The wolf's eyes locked onto mine as I approached. Even through the agony, even with death breathing down its neck, that terrible intelligence remained undimmed. It knew what was coming.

“Do it,” it growled through clenched teeth, defiant even in defeat. “Finish it.”

I obliged.

The knife slid between the alpha's ribs, finding the heart with the accuracy that came from killing monsters before most men learned to shave. The wolf's body bucked against the restraints,every muscle and sinew fighting against the inevitable. Black blood spread across the concrete floor in a slow, pulsing pool.

It should have been over. Another monster down, another night's work completed, another entry in the ledger of hunts that defined my existence.

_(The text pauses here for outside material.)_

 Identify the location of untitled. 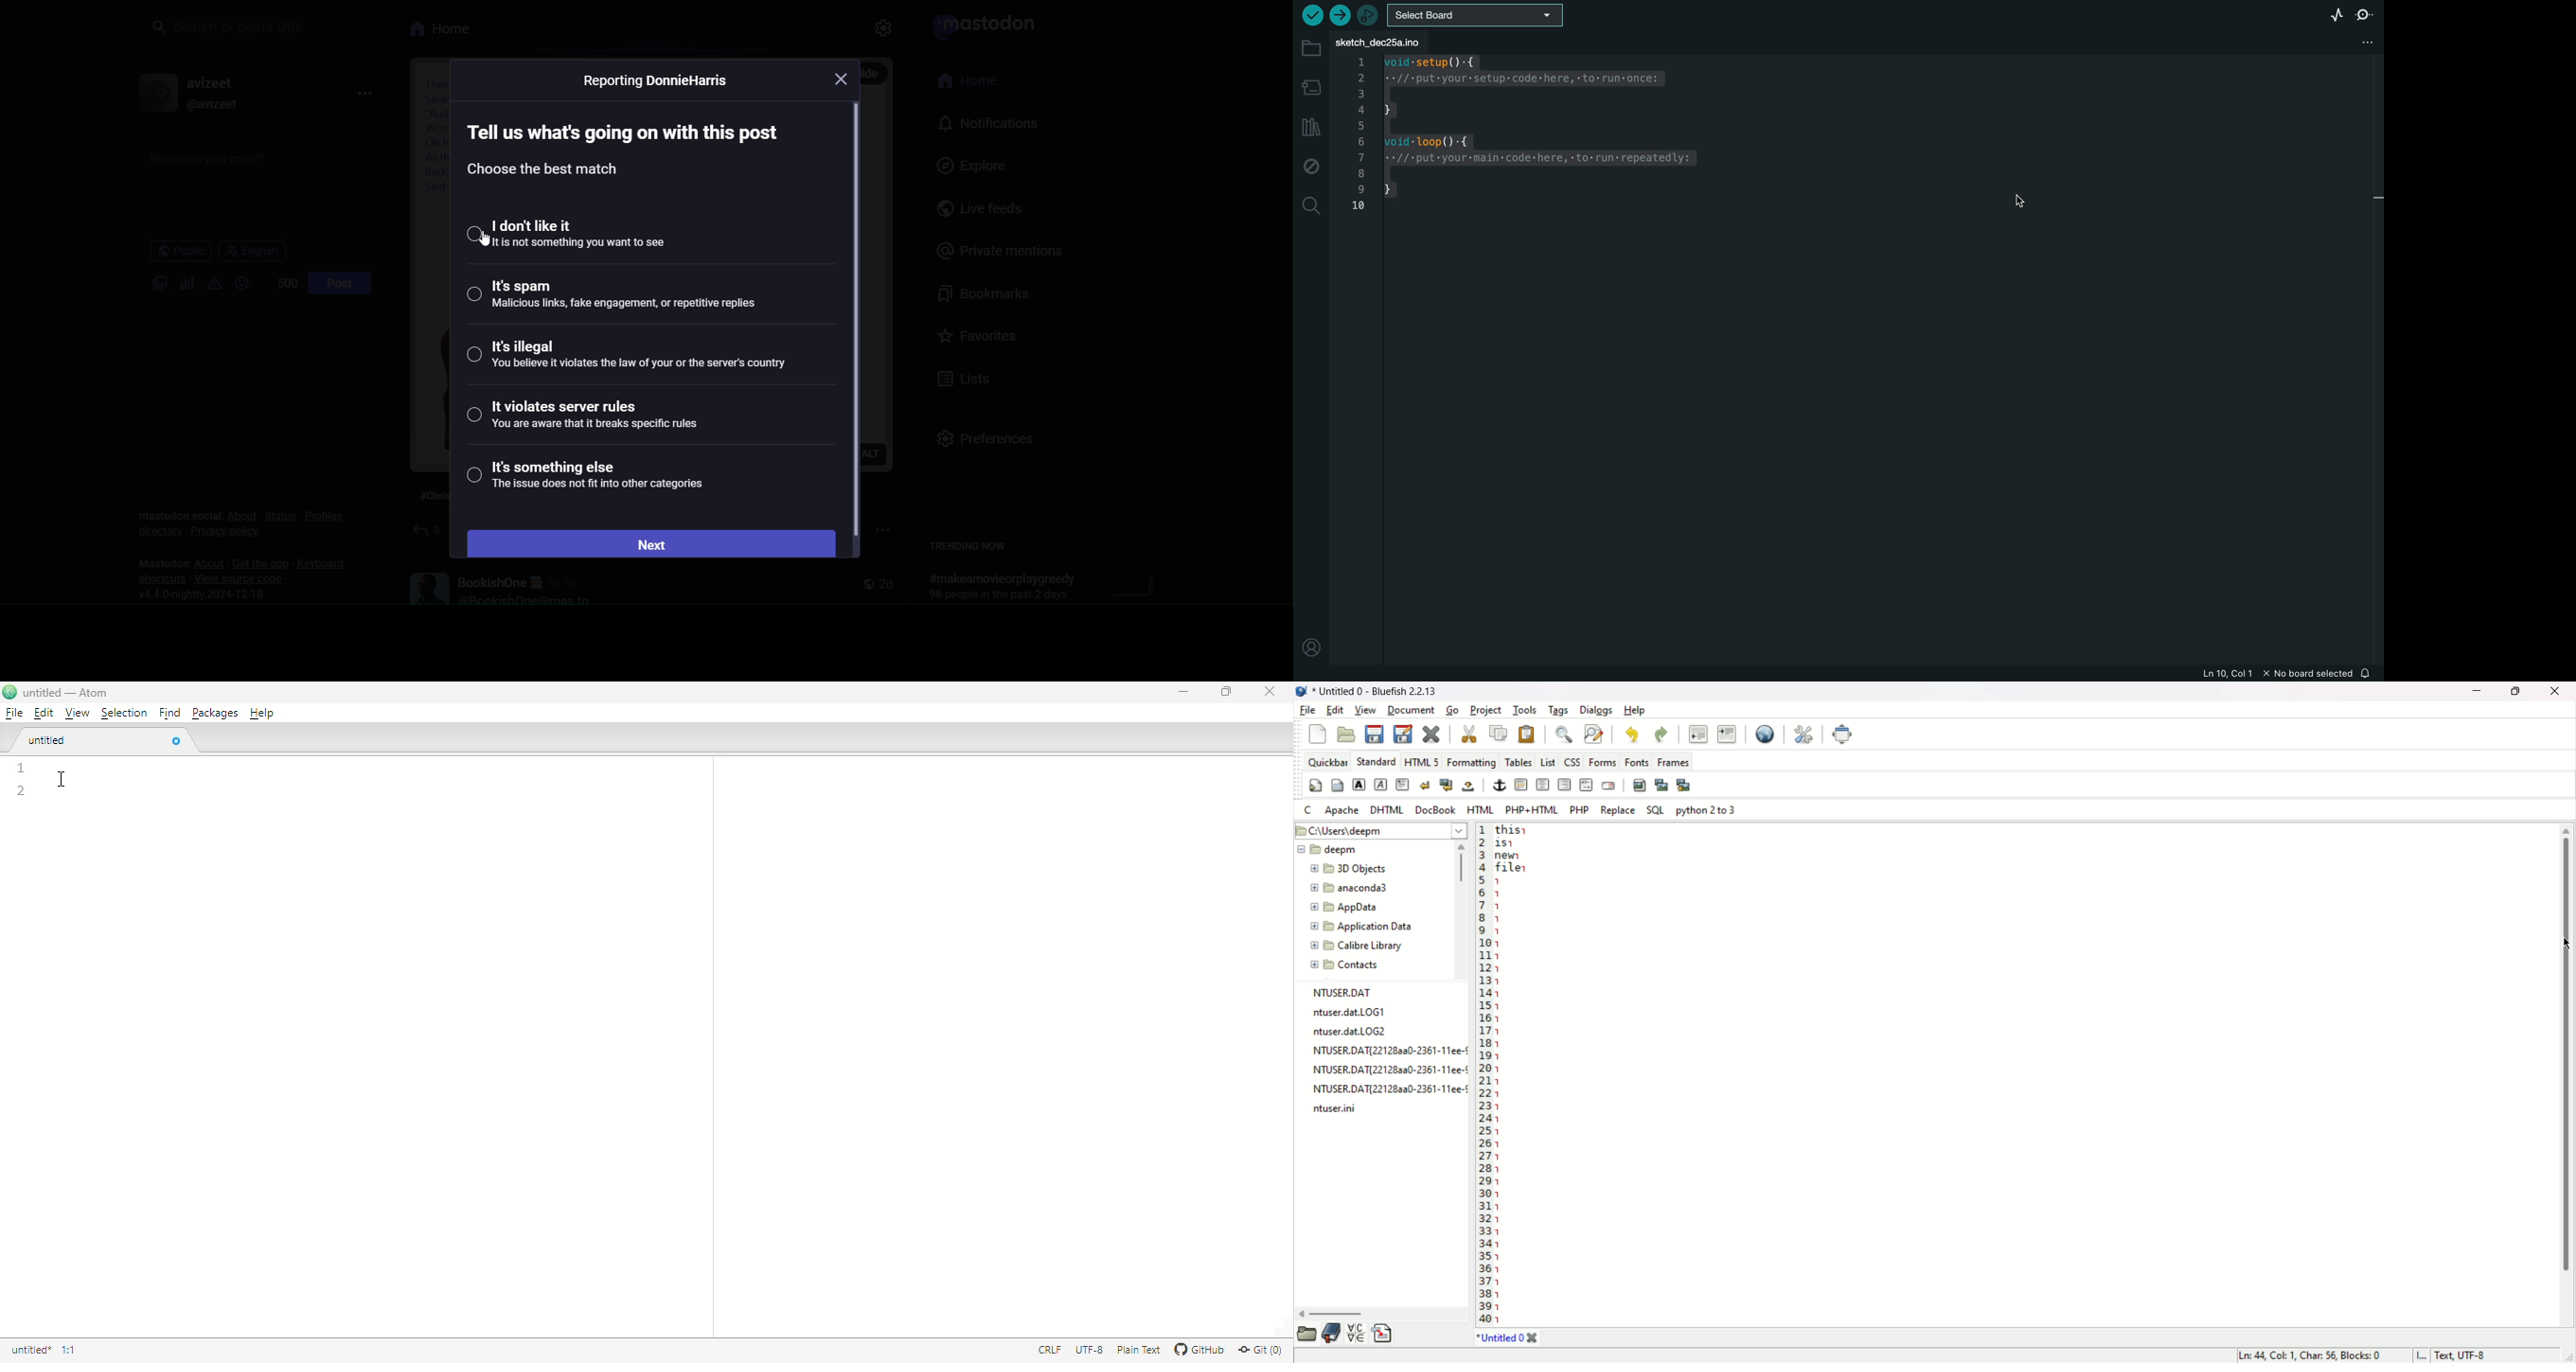
(30, 1350).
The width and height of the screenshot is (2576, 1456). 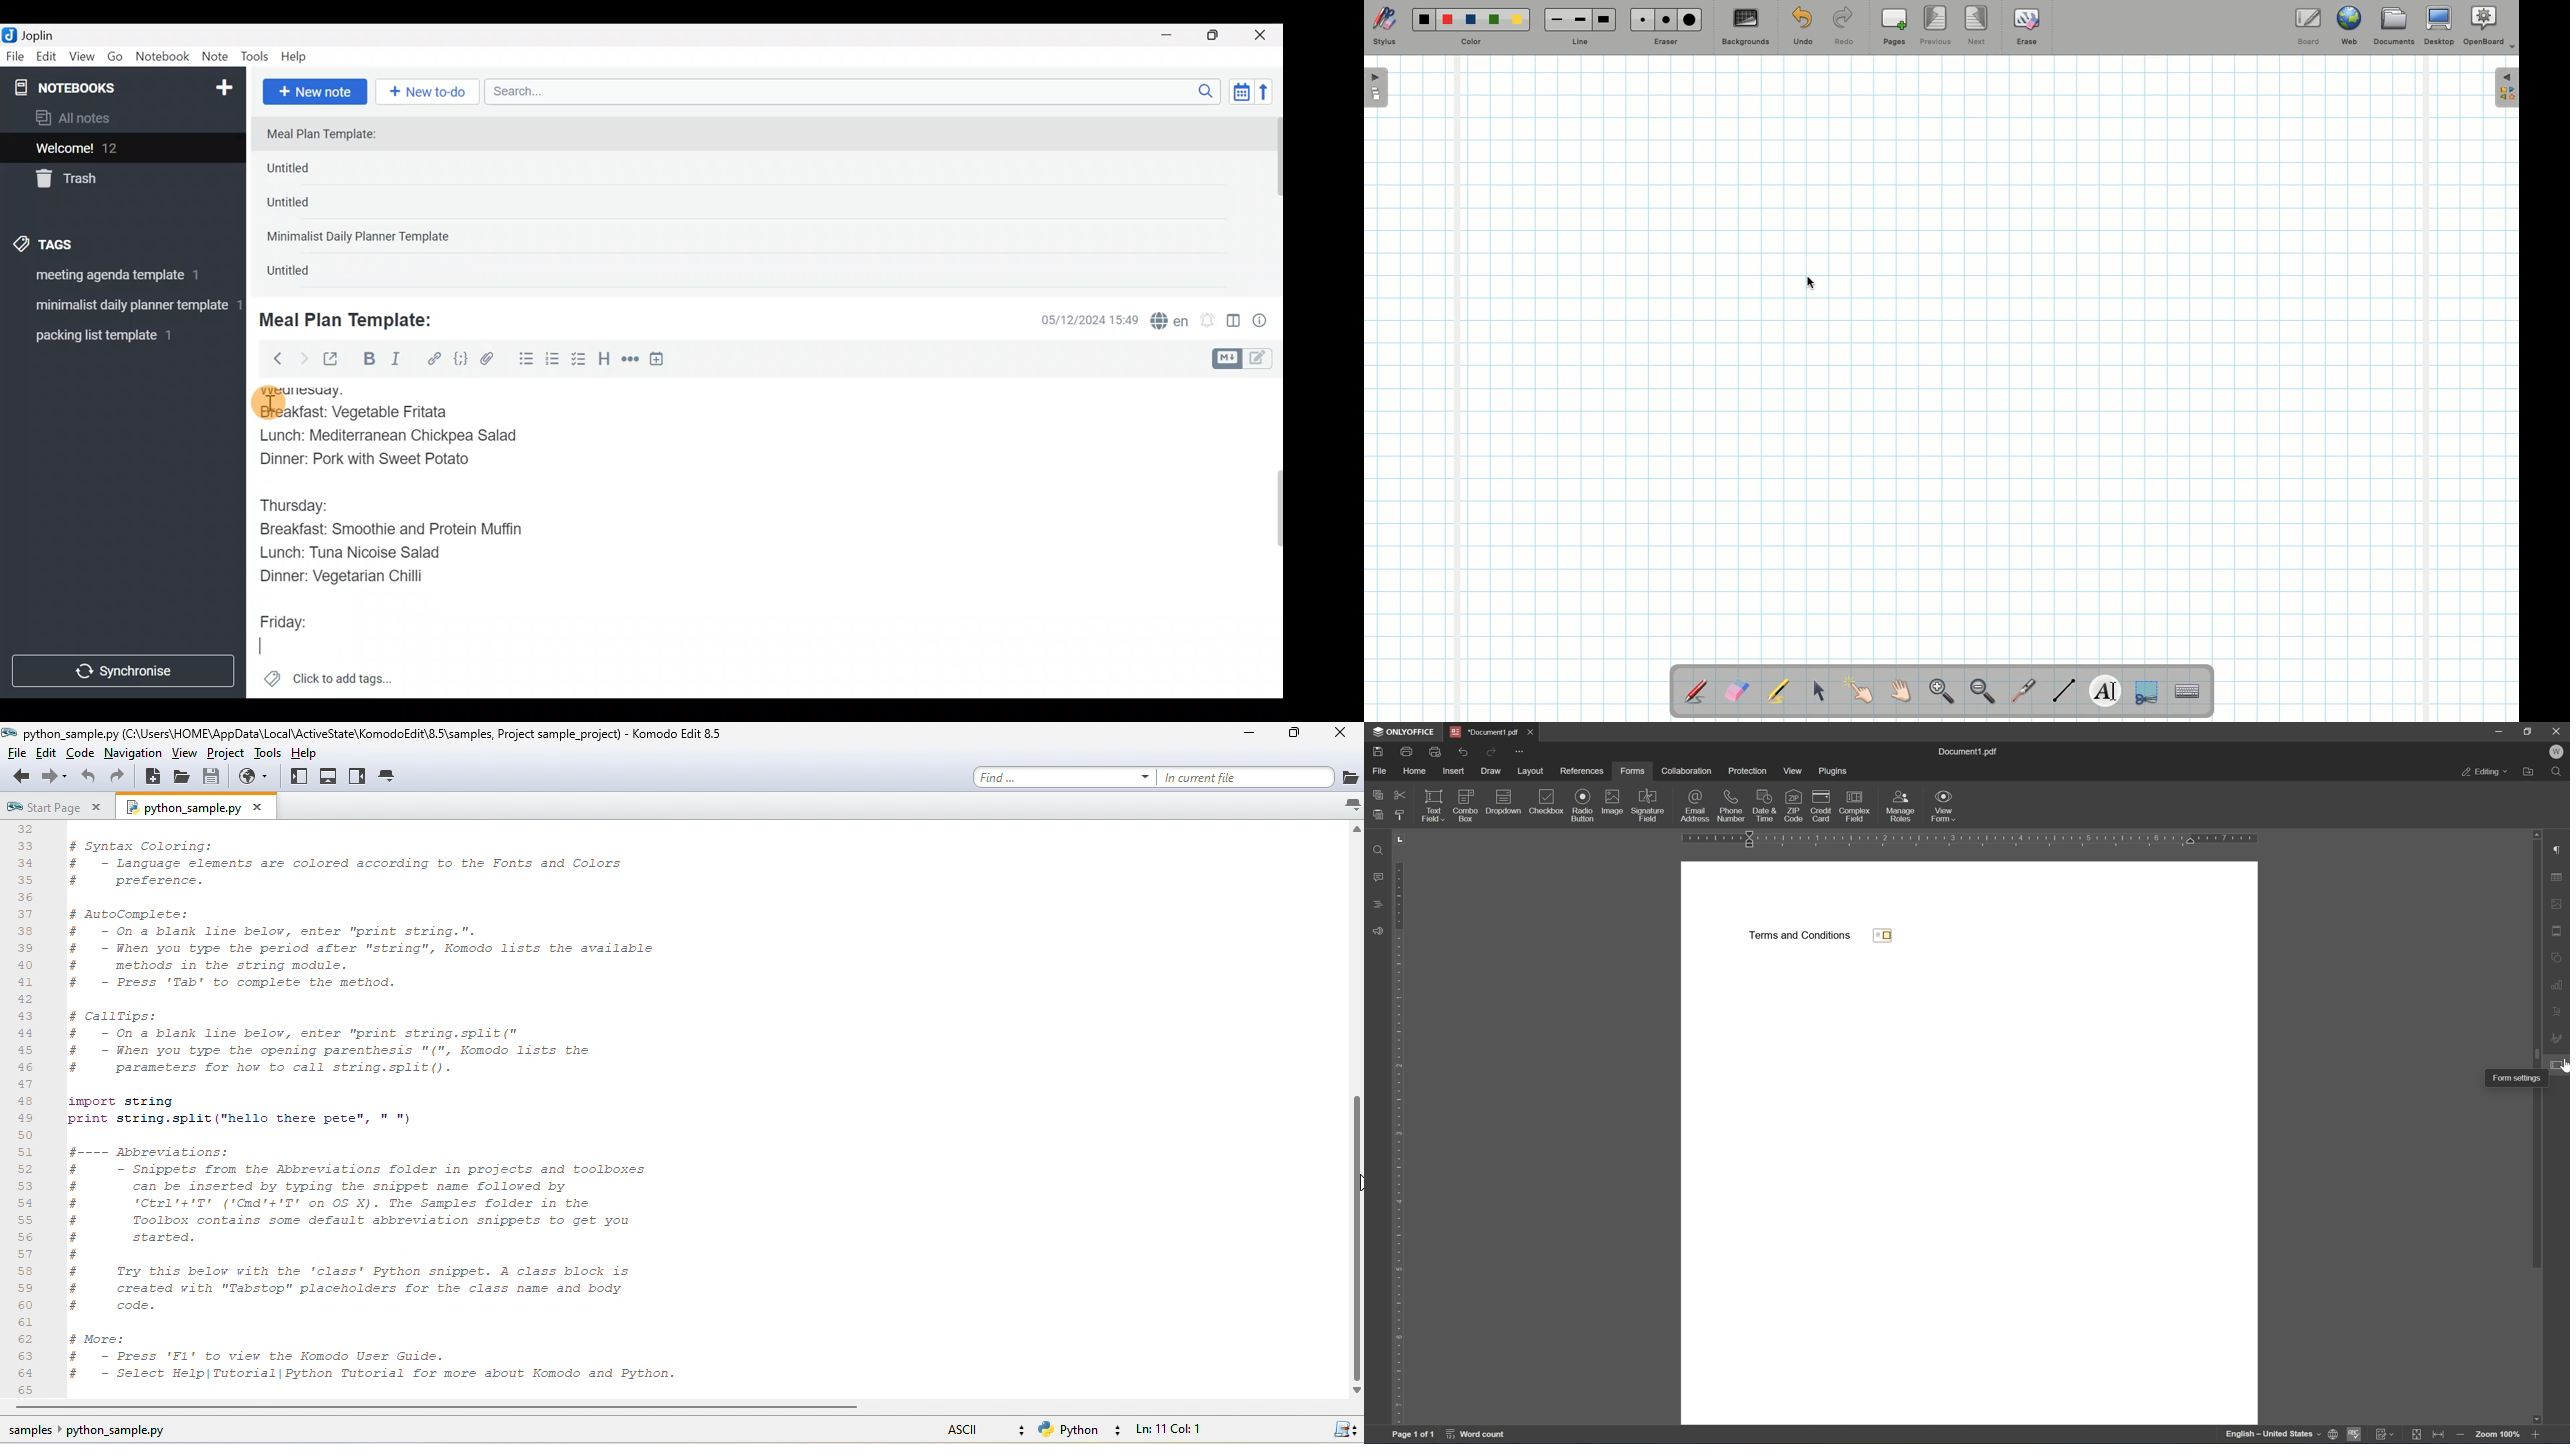 I want to click on scroll bar, so click(x=1275, y=202).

Then the body began to change.

The transformation wasn't like the usual shift from wolf to human. This was wrong, jerky, unnatural. The fur receded like it was being burned away, revealing pale flesh beneath. But it was what I saw on its chest that made my blood run cold.

A mark. No, not a mark, a sigil. The lines seemed to writhe and twist, even as the flesh around them grew pale with death. Complex geometries that hurt to look at directly, symbols that violated the natural laws of our reality.

“Jaysus, Mary, and Joseph,” I breathed, taking an involuntary step back.

I knew that sigil. I'd seen it in books older than Christianity, in texts that Skye kept locked away in her most secure vaults. The kind of books that whispered back when you read them.

A demon mark. But not just any demon, this was old magic, the kind that predated the wars between Heaven and Hell.